*** Input data ***
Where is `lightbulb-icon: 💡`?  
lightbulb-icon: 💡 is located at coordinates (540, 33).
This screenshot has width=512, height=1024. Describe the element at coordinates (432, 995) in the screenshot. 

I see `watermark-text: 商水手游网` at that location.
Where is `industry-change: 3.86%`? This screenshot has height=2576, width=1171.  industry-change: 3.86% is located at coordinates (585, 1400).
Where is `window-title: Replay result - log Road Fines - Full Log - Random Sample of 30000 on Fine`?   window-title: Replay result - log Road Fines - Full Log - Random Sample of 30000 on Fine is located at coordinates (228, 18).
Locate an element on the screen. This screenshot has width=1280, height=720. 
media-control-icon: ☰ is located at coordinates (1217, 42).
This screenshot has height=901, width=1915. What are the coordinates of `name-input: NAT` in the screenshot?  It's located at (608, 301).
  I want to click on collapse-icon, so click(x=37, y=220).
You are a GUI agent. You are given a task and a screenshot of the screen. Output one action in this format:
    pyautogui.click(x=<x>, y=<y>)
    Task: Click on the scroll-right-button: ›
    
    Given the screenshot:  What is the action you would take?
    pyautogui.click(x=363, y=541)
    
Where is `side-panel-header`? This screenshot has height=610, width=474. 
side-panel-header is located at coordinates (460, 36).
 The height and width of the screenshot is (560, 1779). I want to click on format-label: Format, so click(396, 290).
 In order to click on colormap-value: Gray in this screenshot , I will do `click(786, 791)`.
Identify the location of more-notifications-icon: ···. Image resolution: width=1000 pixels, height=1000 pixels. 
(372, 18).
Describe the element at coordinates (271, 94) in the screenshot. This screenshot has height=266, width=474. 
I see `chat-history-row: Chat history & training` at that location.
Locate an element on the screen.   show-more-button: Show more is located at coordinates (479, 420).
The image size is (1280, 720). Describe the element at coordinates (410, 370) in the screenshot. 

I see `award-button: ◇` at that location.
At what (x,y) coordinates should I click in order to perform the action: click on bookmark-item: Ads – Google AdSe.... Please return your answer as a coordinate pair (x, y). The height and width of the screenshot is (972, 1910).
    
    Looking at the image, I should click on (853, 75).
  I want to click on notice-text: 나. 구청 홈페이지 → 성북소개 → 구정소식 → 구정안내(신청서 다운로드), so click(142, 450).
*** End of Input data ***
About this exercise -> Reproduce all of the entries above word for word, with no changes.

Task response ->
Where is `lightbulb-icon: 💡`?  
lightbulb-icon: 💡 is located at coordinates (540, 33).
This screenshot has width=512, height=1024. Describe the element at coordinates (432, 995) in the screenshot. 

I see `watermark-text: 商水手游网` at that location.
Where is `industry-change: 3.86%`? This screenshot has height=2576, width=1171.  industry-change: 3.86% is located at coordinates (585, 1400).
Where is `window-title: Replay result - log Road Fines - Full Log - Random Sample of 30000 on Fine`?   window-title: Replay result - log Road Fines - Full Log - Random Sample of 30000 on Fine is located at coordinates (228, 18).
Locate an element on the screen. This screenshot has width=1280, height=720. 
media-control-icon: ☰ is located at coordinates (1217, 42).
This screenshot has height=901, width=1915. What are the coordinates of `name-input: NAT` in the screenshot?  It's located at (608, 301).
  I want to click on collapse-icon, so click(x=37, y=220).
You are a GUI agent. You are given a task and a screenshot of the screen. Output one action in this format:
    pyautogui.click(x=<x>, y=<y>)
    Task: Click on the scroll-right-button: ›
    
    Given the screenshot:  What is the action you would take?
    pyautogui.click(x=363, y=541)
    
Where is `side-panel-header`? This screenshot has height=610, width=474. 
side-panel-header is located at coordinates (460, 36).
 The height and width of the screenshot is (560, 1779). I want to click on format-label: Format, so click(396, 290).
 In order to click on colormap-value: Gray in this screenshot , I will do `click(786, 791)`.
Identify the location of more-notifications-icon: ···. Image resolution: width=1000 pixels, height=1000 pixels. 
(372, 18).
Describe the element at coordinates (271, 94) in the screenshot. This screenshot has height=266, width=474. 
I see `chat-history-row: Chat history & training` at that location.
Locate an element on the screen.   show-more-button: Show more is located at coordinates (479, 420).
The image size is (1280, 720). Describe the element at coordinates (410, 370) in the screenshot. 

I see `award-button: ◇` at that location.
At what (x,y) coordinates should I click in order to perform the action: click on bookmark-item: Ads – Google AdSe.... Please return your answer as a coordinate pair (x, y). The height and width of the screenshot is (972, 1910).
    
    Looking at the image, I should click on (853, 75).
  I want to click on notice-text: 나. 구청 홈페이지 → 성북소개 → 구정소식 → 구정안내(신청서 다운로드), so click(142, 450).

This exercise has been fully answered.